Without it, pop music is a terribly depressing place. There was once a time where popular music was driven by fear, then acceptance of the other. Rock and rolll was driven by the push of race music and the pull of Elvis Presley, opening the door to many wild generations of culturally powerful expression. Disco? The fear of gays opened Stonewall, and the acceptance led to Studio 54, and, well, at the present, about a solid 75% of top 40 culture. Hip-hop? The byproduct of black and white cultural acceptance. Debbie Harry, Fab 5 Freddy, Rick Rubin and Russell Simmons opening the door wide to an idyllic reality that accurately reflects the totality of universal culture.
We’re now at a point where all of the lines have been crossed. Black is white, red is brown, and it’s probably even possible that yellow and blue could make a lot of green. Gay marriage is legal, the President is black, and most of this is pop music’s fault. We’ve made a commodity out of our differences, everything awash in a culture of same. Sure, you could be reductive and think backwards thoughts, but you can’t pull back a scab and bleed when the wounds all appear to be healed.

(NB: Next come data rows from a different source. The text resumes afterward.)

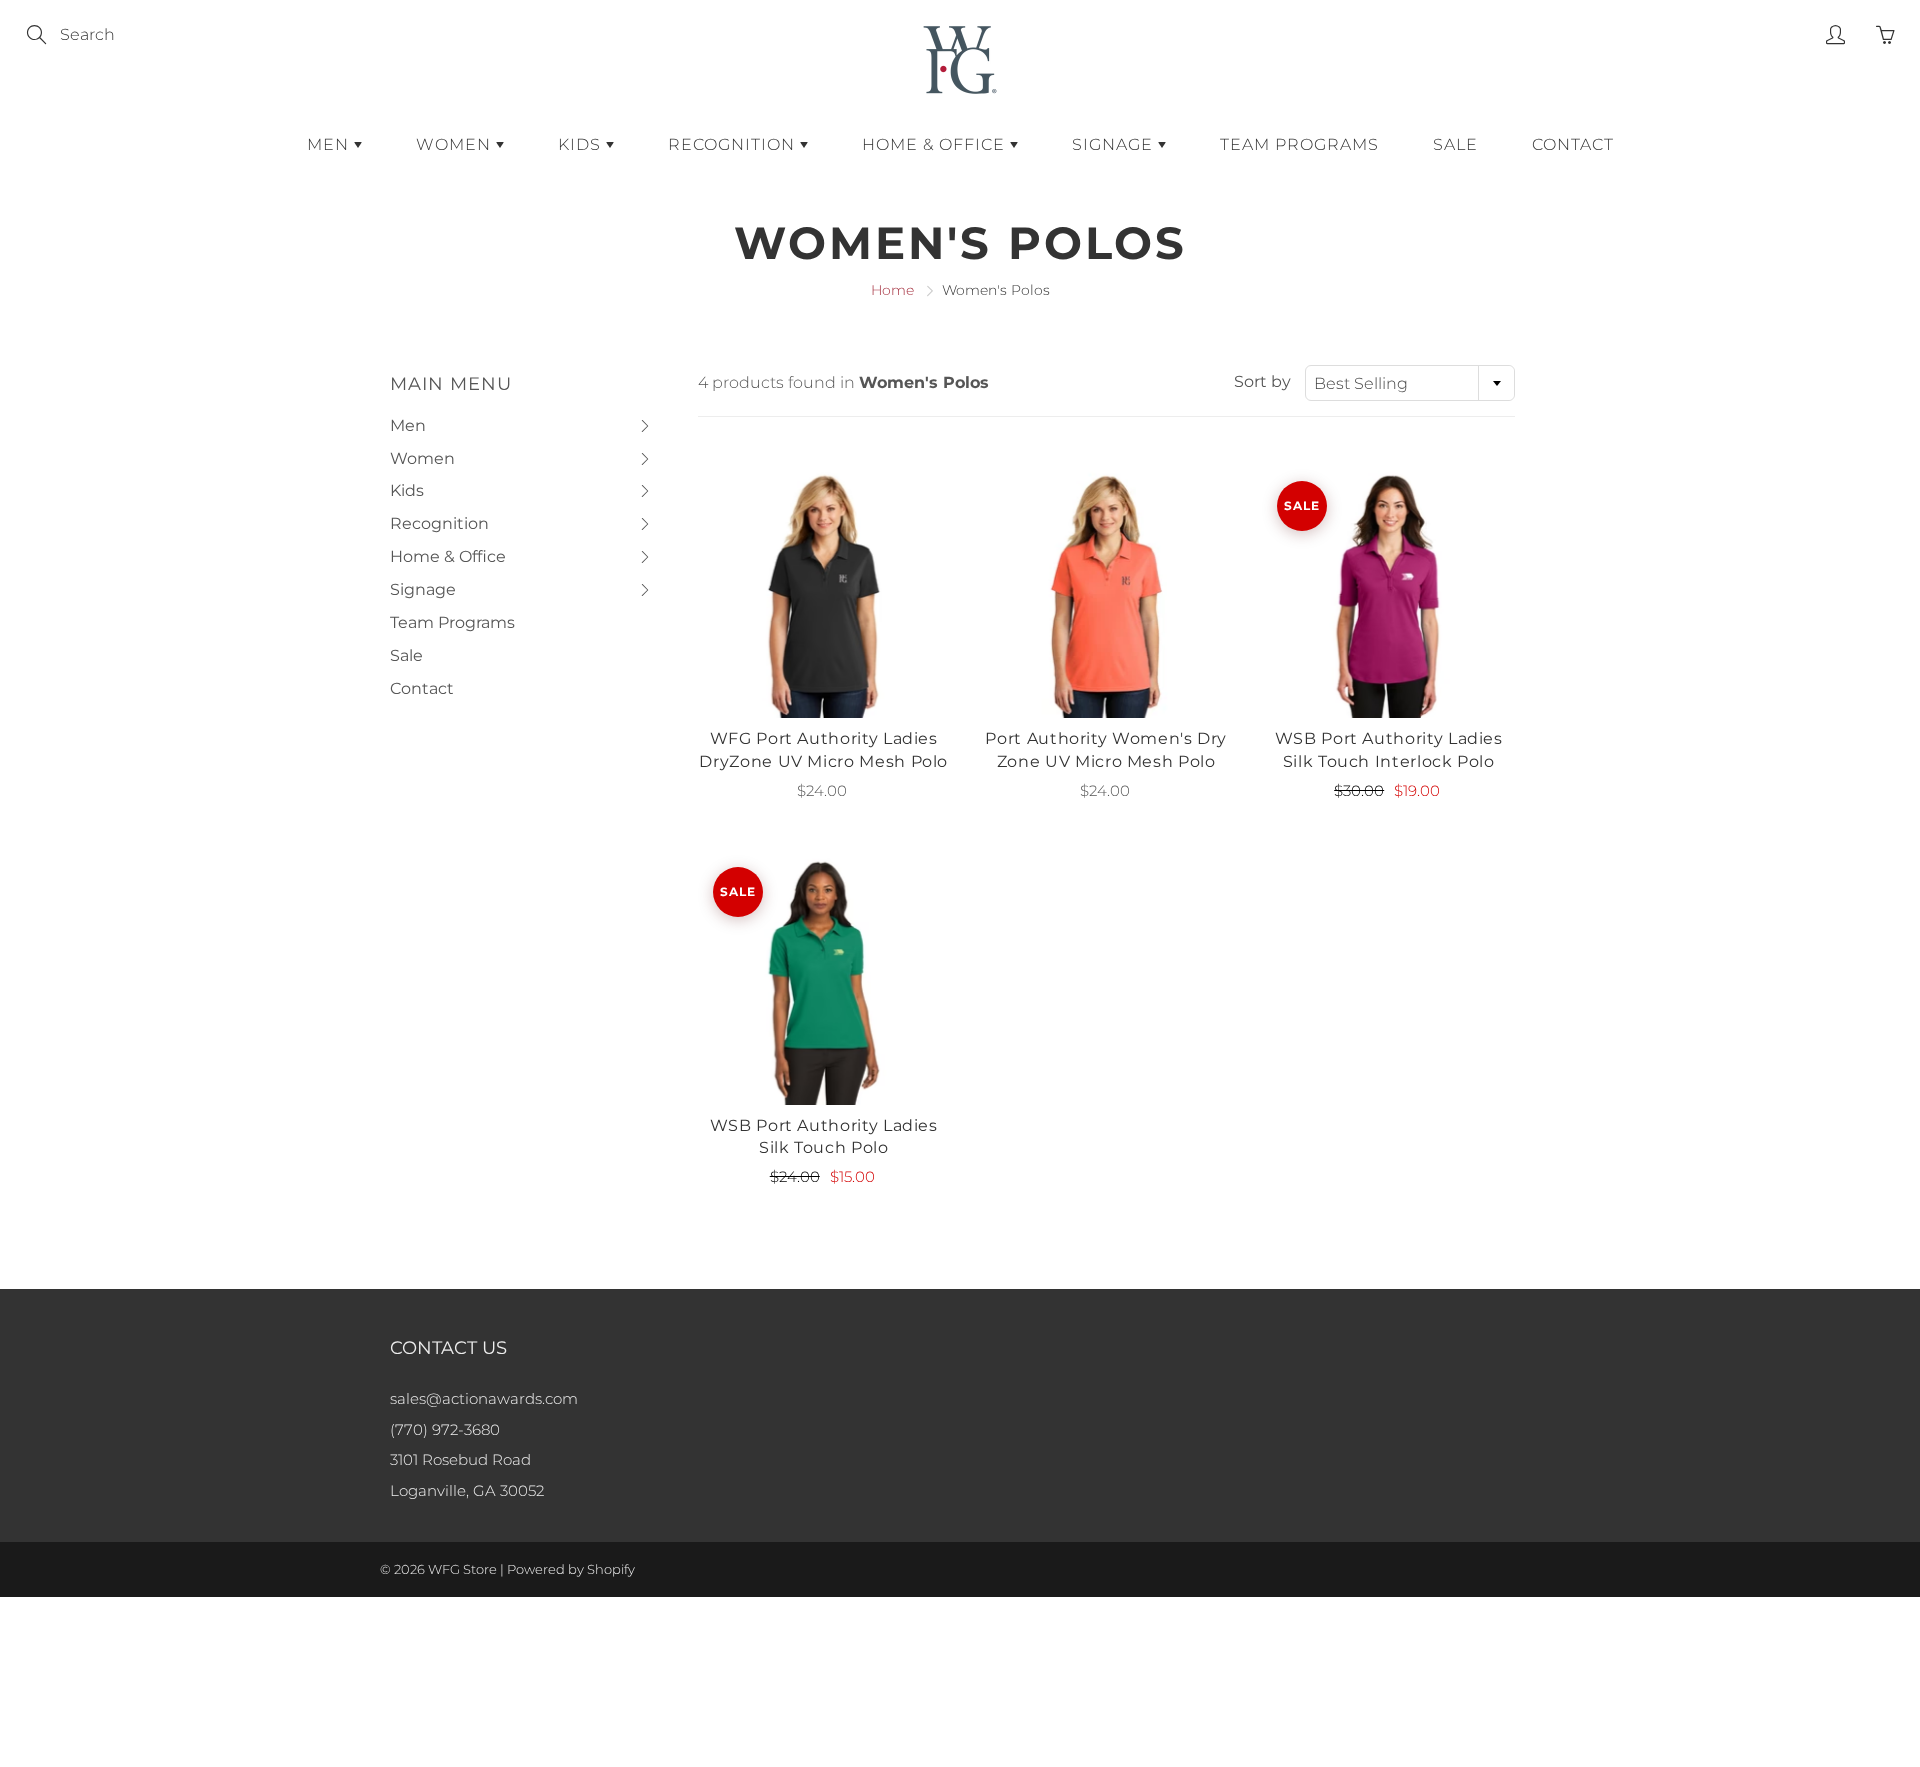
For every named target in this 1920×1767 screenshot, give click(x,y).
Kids (582, 144)
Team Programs (1299, 144)
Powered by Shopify (571, 1569)
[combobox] (1410, 383)
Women (456, 144)
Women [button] (429, 462)
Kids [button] (429, 494)
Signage (1115, 144)
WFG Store (462, 1569)
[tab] (521, 426)
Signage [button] (429, 593)
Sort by (1262, 381)
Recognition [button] (439, 527)
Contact (1573, 144)
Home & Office (936, 144)
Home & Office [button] (448, 560)
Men (330, 144)
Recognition (734, 144)
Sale (1455, 144)
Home (892, 290)
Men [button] (429, 429)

It’s impossibly difficult now to be fresh and progressive in music. Miscegenation as the new rule is frustrating. Living in a world without an open acceptance of fear is annoying. When changes don’t appear that now have cause to occur, it’s a clear finger pointing at the steadfast person as being anachronistic, a demonic memory of our shared, terrible, universal cultural history.
I think we’ve jumped into the cultural abyss. Be honest. Are you as uncomfortable as I am?